Amazon.co.uk Review
It may be the catalogue for an exhibit mounted first at Brown University, but in the way it explores the set designs of films produced in Weimar, Germany, and later,
Film Architecture doesn't read like scaffolding to an event long past. Beginning with oddball stuff like
The Cabinet of Dr. Caligari whose tilting, dream-curved sets would appeal equally to Virginia Woolf (who praised its visual shorthand for the nervous metropolis) and the Viennese architect Adolf Loos (who saw the possibilities in its plastic city), the book devotes sections to big-look movies like Fritz Lang's
Metropolis, King Vidor's
The Fountainhead and Jacques Tati's
Playtime. Each film, the authors argue, further explores the psychologically charged spaces that
Dr. Caligari first created, and each eventually incorporates the look of actual cities within its urban visions. As much a collection of photographs of film sets as an examination of Expressionist influences on filmic cityscapes from the 1920s to the near-present,
Film Architecture is full of information--for example, that the abiding strangeness of Tati's work in Mon Oncle "elicited furious responses from members of the architectural profession". (Does this happen outside France?) And that Playtime's singular vision of modernity also, in some respects, shapes a film about building developments in Paris, including the glassy Gare Montparnasse and the "infamous Sarcelles" in the 'burbs.
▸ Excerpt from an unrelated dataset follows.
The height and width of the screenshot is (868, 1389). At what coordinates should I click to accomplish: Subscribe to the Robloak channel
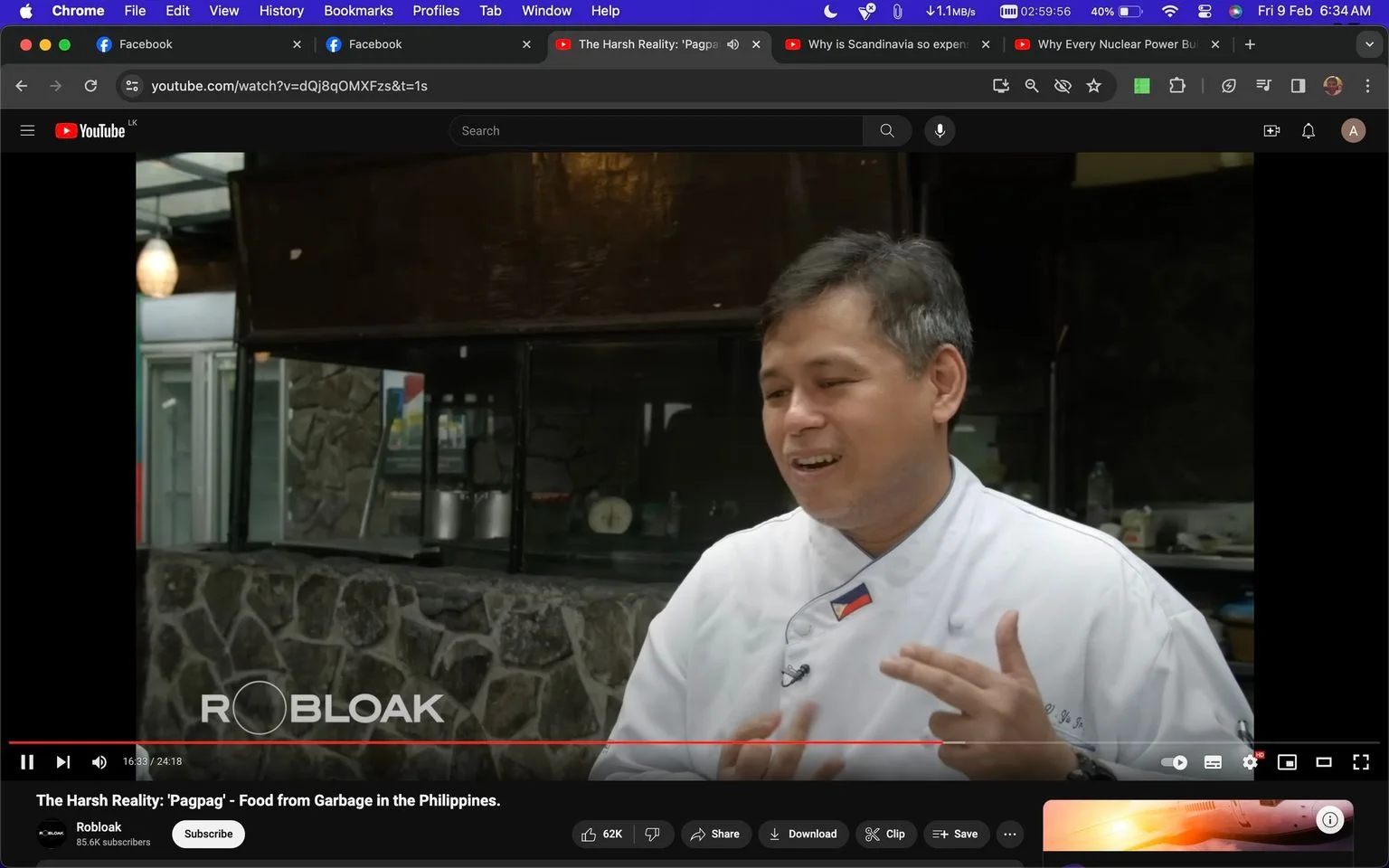tap(209, 834)
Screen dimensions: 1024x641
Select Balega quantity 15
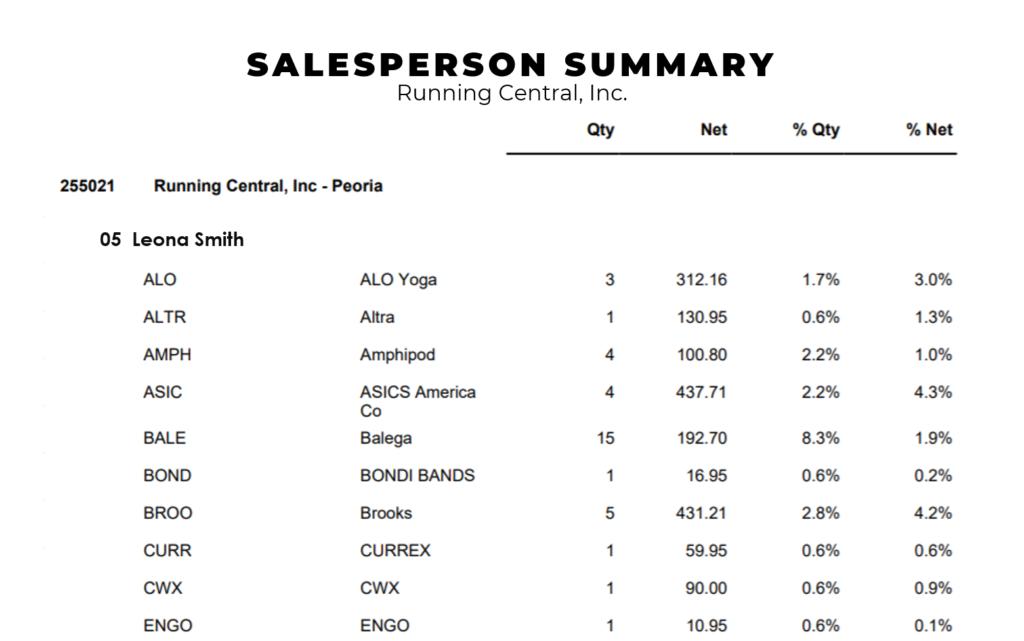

With reproductions of sketches for sets and glossy images of darkling cities, the book shows over and over that our love of cities is inseparable from the way movies regularly shade them into our unconscious. --
Lyall Bush
--This text refers to an out of print or unavailable edition of this title.
Synopsis
Through a series of contributions from major scholars, this book examines visionary architecture in films by focusing on original set designs from filmmakers across Europe and the United States. The book begins with medievalizing, expressionistic and psychological sets for films, such as "The Cabinet of Dr Caligari" and "Algol", and moves on to experimental depictions of the anticipated modern city in such films as "Asphalt and Sunrise" and the dark view of the future in "Metropolis". The cinema of the Weimar Republic is taken as a case study, as both architecture and film played an important role in the social and cultural self-definition of the young state, which found itself searching for its own brand of modernity between neo-medievalism and Americanism. The text traces later responses to the early, far-reaching discussions about the relationship between film, architecture and the city by presenting original visionary designs for American films. "The Fountainhead" is shown as an example of how the ideology of modern architecture was presented to a mass audience in the United States.
"Blade Runner" and "Batman" present a post-modern, dystopian view of the city following the earlier cinematic discussions of "Metropolis". "Dick Tracy" and "The Hudsucker Proxy" represent yet another approach, in their nostalgic reflections on an imaginary New York of the past. The book is illustrated with many familiar backdrops to famous movies. It combines original set designs with publicity stills and prints from actual footage. It elucidates the role of the set designer in the creation of a movie, documents the process from the initial sketch to the final product, and places set design in relation to contemporary architectural debates, illustrating its position relative to painting, stage design and architecture. The volume is published to coincide with an exhibition of the same name at Brown University in Providence, Rhode Island, at the Academy of Motion Pictures Exhibition Gallery in Los Angeles and at another key venue in the United States, before being shown at the Film and Architecture Museums in Frankfurt.